Hypervitaminosis D mediates compensatory Ca2+ hyperabsorption in TRPV5 knockout mice

Vitamin D plays an important role in Ca2+ homeostasis by controlling Ca2+ (re)absorption in intestine, kidney, and bone. The epithelial Ca2+ channel TRPV5 mediates the Ca2+ entry step in active Ca2+ reabsorption. TRPV5 knockout (TRPV5(-/-)) mice show impaired Ca2+ reabsorption, hypercalciuria, hypervitaminosis D, and intestinal hyperabsorption of Ca2+. Moreover, these mice demonstrate upregulation of intestinal TRPV6 and calbindin-D-9 kappa expression compared with wild-type mice.

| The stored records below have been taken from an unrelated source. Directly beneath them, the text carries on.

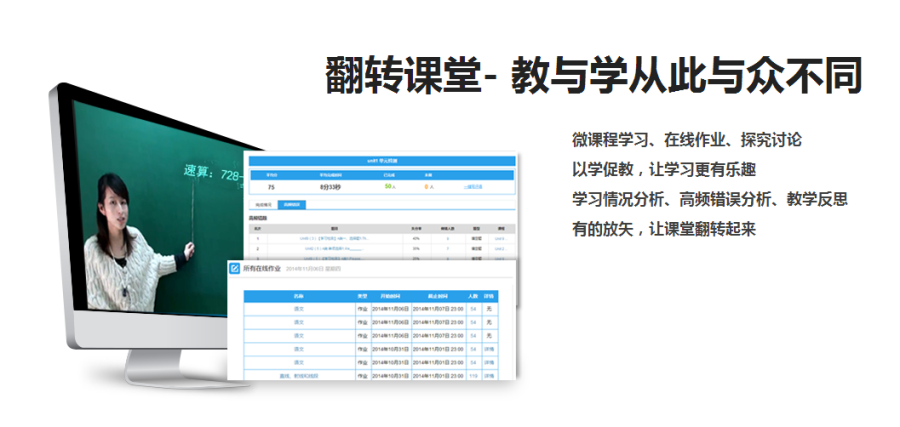Click the second question link in the errors table
This screenshot has width=900, height=427.
click(333, 247)
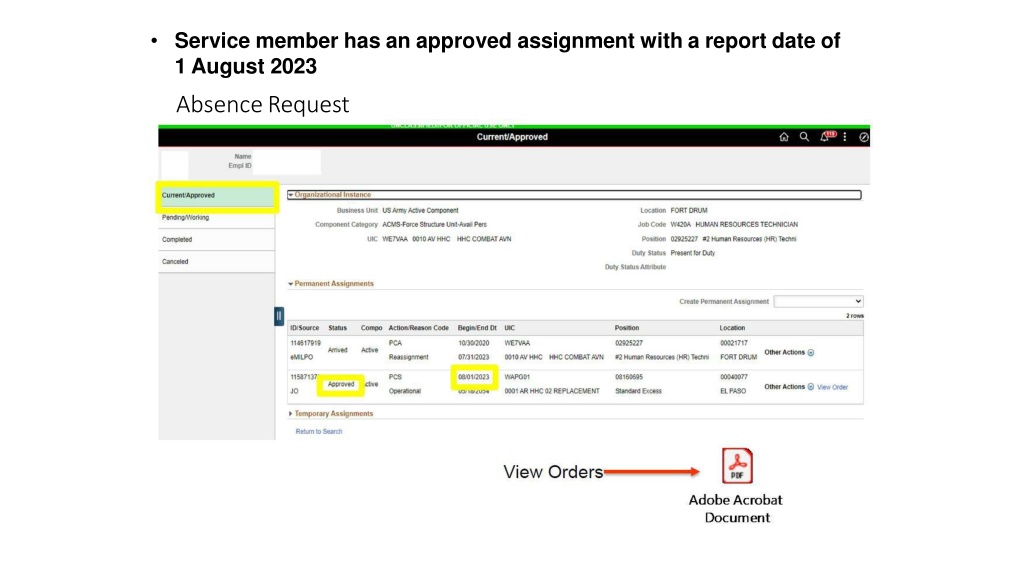The image size is (1024, 576).
Task: Click the Return to Search link
Action: (319, 432)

For addressing the role of the observed hypervitaminosis D in the maintenance of Ca2+ homeostasis and the regulation of expression levels of the Ca2+ transport proteins in kidney and intestine, TRPV5/25-hydroxyvitamin-D-3-1 alpha-hydroxylase double knockout (TRPV5(-/-)/1 alpha-OHase(-/-)) mice, which show undetectable serum 1,25(OH)(2)D-3 levels, were generated. TRPV5(-/-)/ 1 alpha-OHase(-/-) mice displayed a significant hypocalcemia compared with wild-type mice (1.10 +/- 0.02 and 2.54 +/- 0.01 mM, respectively; P < 0.05). mRNA levels of renal calbindin-D-9 kappa (7 +/- 2%), calbindin-D-9 kappa (32 +/- 4%), Na+/Ca2+ exchanger (12 +/- 2%), and intestinal TRPV6 (40 +/- 8%) and calbindin-D-9 kappa (26 +/- 4%) expression levels were decreased compared with wild-type mice. Hyperparathyroidism and rickets were present in TRPV5(-/-)/1 alpha-OHase(-/-) mice, more pronounced than observed in single TRPV5 or 1 alpha-OHase knockout mice. It is interesting that a renal Ca2+ leak, as demonstrated in TRPV5(-/-) mice, persisted in TRPV5(-/-)/1 alpha-OHase(-/-) mice, but a compensatory upregulation of intestinal Ca2+ transporters was abolished. In conclusion, the elevation of serum 1,25(OH)(2)D-3 levels in TRPV5(-/-) mice is responsible for the upregulation of intestinal Ca2+ transporters and Ca2+ hyperabsorption. Hypervitaminosis D, therefore, is of crucial importance to maintain normocalcemia in impaired Ca2+ reabsorption in TRPV5(-/-) mice.